WORK TO BE COMPLETED ->
In the material below, some lines carry "Task". Copy each such line.

GIVEN DATA ->
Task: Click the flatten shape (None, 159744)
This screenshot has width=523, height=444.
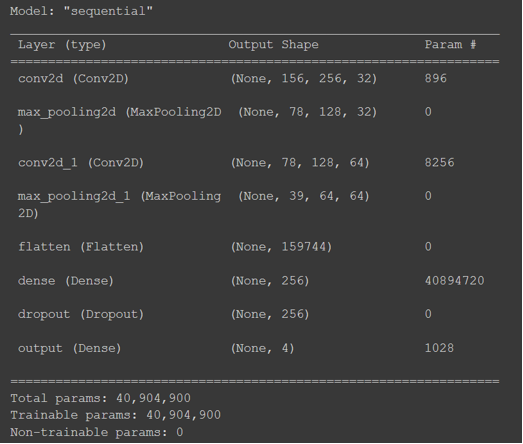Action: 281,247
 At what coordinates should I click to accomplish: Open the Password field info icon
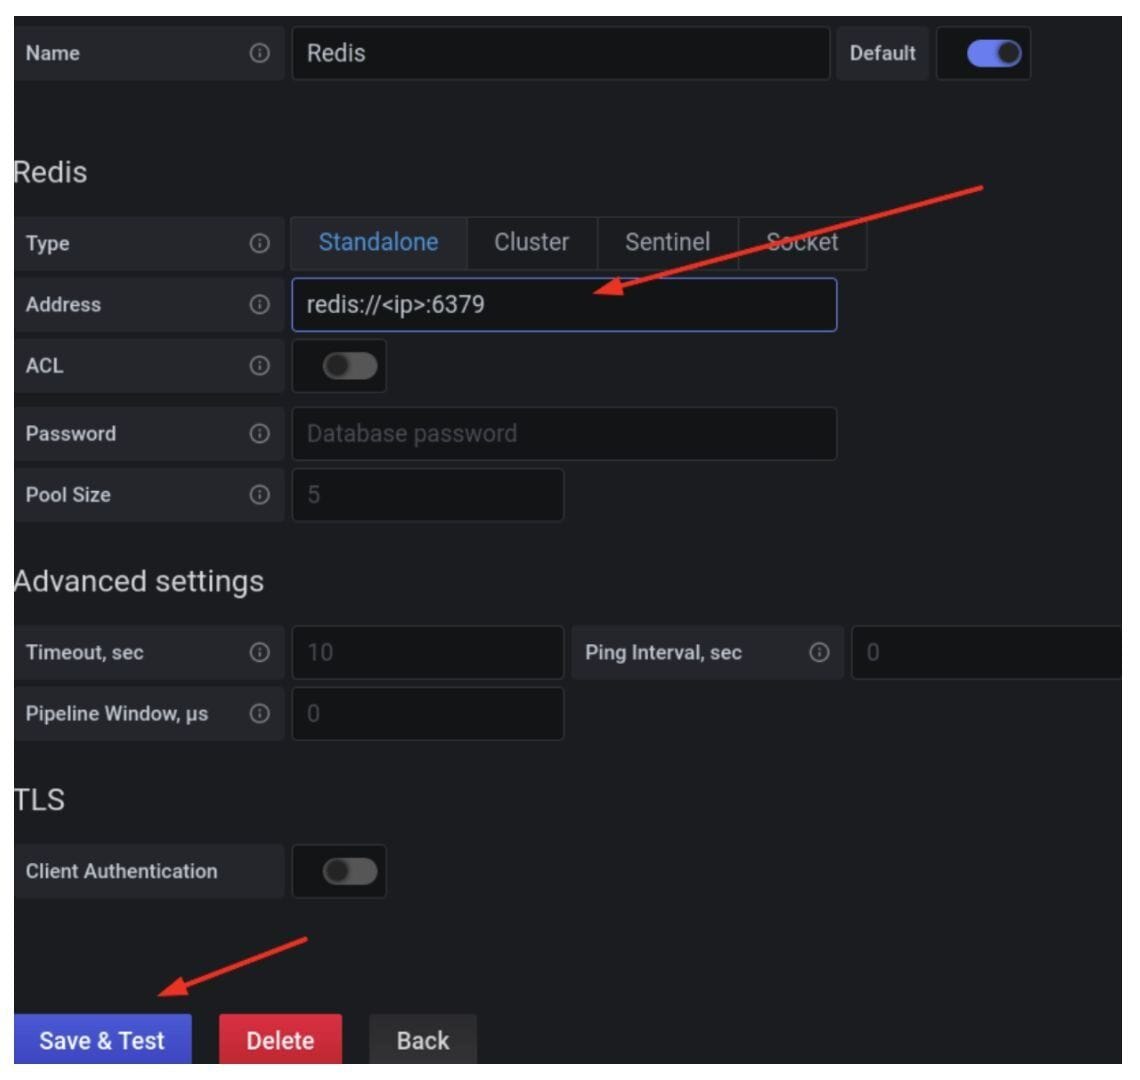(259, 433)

---

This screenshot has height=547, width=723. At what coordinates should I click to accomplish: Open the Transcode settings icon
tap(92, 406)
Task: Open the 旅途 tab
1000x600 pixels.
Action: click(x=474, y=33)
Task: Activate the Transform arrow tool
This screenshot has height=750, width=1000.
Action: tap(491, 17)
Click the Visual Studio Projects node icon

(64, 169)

REPLY TO THE EXERCISE ->
Task: Click the flatten shape (None, 159744)
Task: Open the 旅途 tab
Task: Activate the Transform arrow tool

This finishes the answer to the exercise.